Estate Planning with a Living Trust

When considering a strategy for your estate when you have passed away, it is important to have a clear estate plan. This includes an initial Last Will and Testament, but you may want an added layer of protection for your assets. To accomplish this and avoid the probate process, you can create a living trust. 

Living Trust Definition

A living trust is a legally-binding document that creates an entity for your assets to be secured until after your death. The person who creates the trust is known as the trustee and they have control over the living trust during their life. 

As the trustee, you would set up the living trust while you are alive and add assets and property to it. Similar to a will, you can name an executor to handle the estate that's in the trust after you die. You can also name beneficiaries for the trust. 

Revocable and Irrevocable Trusts

There are two types of living trusts, an irrevocable trust and a revocable trust. Both types will keep your estate safe and avoid the probate process. 

A revocable trust does not go into effect until after the trustee dies. They are able to make changes to the trust and withdraw assets if needed. This type of trust allows a lot of flexibility for the person creating the trust, especially if funds ever need to be withdrawn or the trust itself needs to be cancelled. 

An irrevocable trust becomes effective immediately upon creation of the document. Any assets and property placed in the trust are considered property “of the trust” and no longer part of the trustee’s estate. Additionally, the trust cannot be altered or cancelled. One of the primary benefits of an irrevocable trust over a revocable trust is the assets are protected against lawsuits and most estate taxes. 

Testamentary Trust

Another type of trust differs from a living trust in that it is created when the testator dies. A testamentary trust is created through the Last Will and Testament of the testator. This type of trust is created from proceeds of the estate, often from a life insurance policy or other financial account. 

A trustee is generally appointed to manage the trust. A testamentary trust is often created to care for minor children or loved ones with disabilities. The testator is able to set the terms of the trust, including the expected expiration date. 

Setting Up Your Living Trust

A living trust is initially set up with a legally binding document that lays out the instructions for the trust. It also states the appointed executor and chosen beneficiaries. An advantage of a trust is it can be handled privately without going through the probate court.

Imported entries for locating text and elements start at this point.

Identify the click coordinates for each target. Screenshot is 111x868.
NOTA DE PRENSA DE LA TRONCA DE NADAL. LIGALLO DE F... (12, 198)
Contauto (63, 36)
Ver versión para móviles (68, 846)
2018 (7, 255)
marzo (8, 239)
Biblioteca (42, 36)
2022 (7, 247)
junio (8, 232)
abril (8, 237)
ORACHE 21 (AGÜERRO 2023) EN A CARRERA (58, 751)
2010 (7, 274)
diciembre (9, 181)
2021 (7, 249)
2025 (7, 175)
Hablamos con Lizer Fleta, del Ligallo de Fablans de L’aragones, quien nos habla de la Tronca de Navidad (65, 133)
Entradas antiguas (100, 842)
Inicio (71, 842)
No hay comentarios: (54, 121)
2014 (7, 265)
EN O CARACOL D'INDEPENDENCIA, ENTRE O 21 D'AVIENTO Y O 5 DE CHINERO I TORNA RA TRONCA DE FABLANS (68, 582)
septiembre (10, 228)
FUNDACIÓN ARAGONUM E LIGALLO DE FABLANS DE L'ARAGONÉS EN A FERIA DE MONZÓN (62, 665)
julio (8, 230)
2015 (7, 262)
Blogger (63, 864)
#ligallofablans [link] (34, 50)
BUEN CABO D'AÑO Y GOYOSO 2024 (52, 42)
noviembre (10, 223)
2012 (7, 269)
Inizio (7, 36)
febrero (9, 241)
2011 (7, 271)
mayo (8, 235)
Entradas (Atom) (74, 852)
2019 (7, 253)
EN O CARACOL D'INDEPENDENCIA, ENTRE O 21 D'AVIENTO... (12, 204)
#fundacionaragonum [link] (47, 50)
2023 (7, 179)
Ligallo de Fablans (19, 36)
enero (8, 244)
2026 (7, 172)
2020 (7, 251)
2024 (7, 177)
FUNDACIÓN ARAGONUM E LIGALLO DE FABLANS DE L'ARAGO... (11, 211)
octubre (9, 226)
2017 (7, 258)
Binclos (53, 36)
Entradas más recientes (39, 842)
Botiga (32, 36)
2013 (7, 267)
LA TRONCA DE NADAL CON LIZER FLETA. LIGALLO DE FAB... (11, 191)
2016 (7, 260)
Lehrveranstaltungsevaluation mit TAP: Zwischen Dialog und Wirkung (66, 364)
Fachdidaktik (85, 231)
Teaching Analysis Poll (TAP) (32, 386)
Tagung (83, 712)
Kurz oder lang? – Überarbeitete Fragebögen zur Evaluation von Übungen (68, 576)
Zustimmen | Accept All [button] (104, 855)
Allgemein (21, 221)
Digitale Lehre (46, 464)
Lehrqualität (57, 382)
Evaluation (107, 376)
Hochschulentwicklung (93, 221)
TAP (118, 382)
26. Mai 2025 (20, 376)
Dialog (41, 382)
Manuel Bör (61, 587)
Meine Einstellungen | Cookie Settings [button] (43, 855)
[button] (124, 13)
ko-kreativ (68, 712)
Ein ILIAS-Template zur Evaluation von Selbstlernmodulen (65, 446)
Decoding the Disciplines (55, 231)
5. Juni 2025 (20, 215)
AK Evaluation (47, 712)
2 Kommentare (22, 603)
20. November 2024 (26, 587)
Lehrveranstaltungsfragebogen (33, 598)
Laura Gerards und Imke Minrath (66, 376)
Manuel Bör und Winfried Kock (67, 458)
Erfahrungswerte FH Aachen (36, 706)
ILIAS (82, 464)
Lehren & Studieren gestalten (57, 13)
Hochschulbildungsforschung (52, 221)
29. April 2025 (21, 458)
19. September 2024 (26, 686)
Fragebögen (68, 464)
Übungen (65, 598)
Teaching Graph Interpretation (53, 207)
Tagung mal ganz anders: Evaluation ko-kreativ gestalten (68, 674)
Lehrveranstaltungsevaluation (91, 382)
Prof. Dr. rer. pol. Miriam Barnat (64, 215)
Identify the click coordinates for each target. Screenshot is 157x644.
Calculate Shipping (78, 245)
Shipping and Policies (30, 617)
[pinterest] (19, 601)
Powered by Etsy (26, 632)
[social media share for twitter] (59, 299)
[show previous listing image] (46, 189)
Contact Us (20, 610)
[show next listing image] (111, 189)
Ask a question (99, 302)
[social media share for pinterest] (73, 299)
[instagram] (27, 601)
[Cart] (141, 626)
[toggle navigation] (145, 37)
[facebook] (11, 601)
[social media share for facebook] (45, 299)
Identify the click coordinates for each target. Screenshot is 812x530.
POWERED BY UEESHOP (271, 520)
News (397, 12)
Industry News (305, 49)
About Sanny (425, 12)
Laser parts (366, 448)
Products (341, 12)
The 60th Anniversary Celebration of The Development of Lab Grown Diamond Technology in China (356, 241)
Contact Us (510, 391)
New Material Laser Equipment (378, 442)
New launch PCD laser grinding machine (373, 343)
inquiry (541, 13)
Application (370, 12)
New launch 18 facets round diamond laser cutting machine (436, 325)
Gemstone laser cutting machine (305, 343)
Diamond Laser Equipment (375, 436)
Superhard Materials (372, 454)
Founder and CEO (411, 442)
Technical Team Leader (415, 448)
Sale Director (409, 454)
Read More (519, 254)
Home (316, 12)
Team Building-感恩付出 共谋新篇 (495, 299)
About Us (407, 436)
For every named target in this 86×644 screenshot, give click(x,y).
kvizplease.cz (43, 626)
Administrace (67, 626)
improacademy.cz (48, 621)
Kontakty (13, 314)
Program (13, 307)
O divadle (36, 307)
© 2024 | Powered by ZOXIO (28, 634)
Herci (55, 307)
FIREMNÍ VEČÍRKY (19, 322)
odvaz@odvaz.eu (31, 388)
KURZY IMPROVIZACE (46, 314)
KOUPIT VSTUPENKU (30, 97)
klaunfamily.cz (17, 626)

You can hire an attorney to draft the paperwork, however, you are also able to create the documentation for a living trust on your own. To be legally valid, you must sign the document in the presence of a notary public. 

Funding Your Living Trust

Once you have set up a trust, the next step is to “fund” it. Here is how to take the next step correctly: 

  • You must retitle any property intended to be part of the trust. Transfer the title from your name into the name of the trust.
  • To transfer assets from a financial account or insurance policy, you need to change the beneficiary to the trust itself. 

Revoking Your Living Trust

If you have chosen to set up a revocable living trust, you do have the option to revoke the trust at any time. As long as you are still alive and mentally capable of making the decision, you can make the necessary changes.

To revoke the trust, you need to remove the assets and property from the trust by changing the beneficiary and title holder to you or whoever you choose. After that step has been completed, you need to sign and notarize documentation (Revocation of Living Trust) to legally close the trust.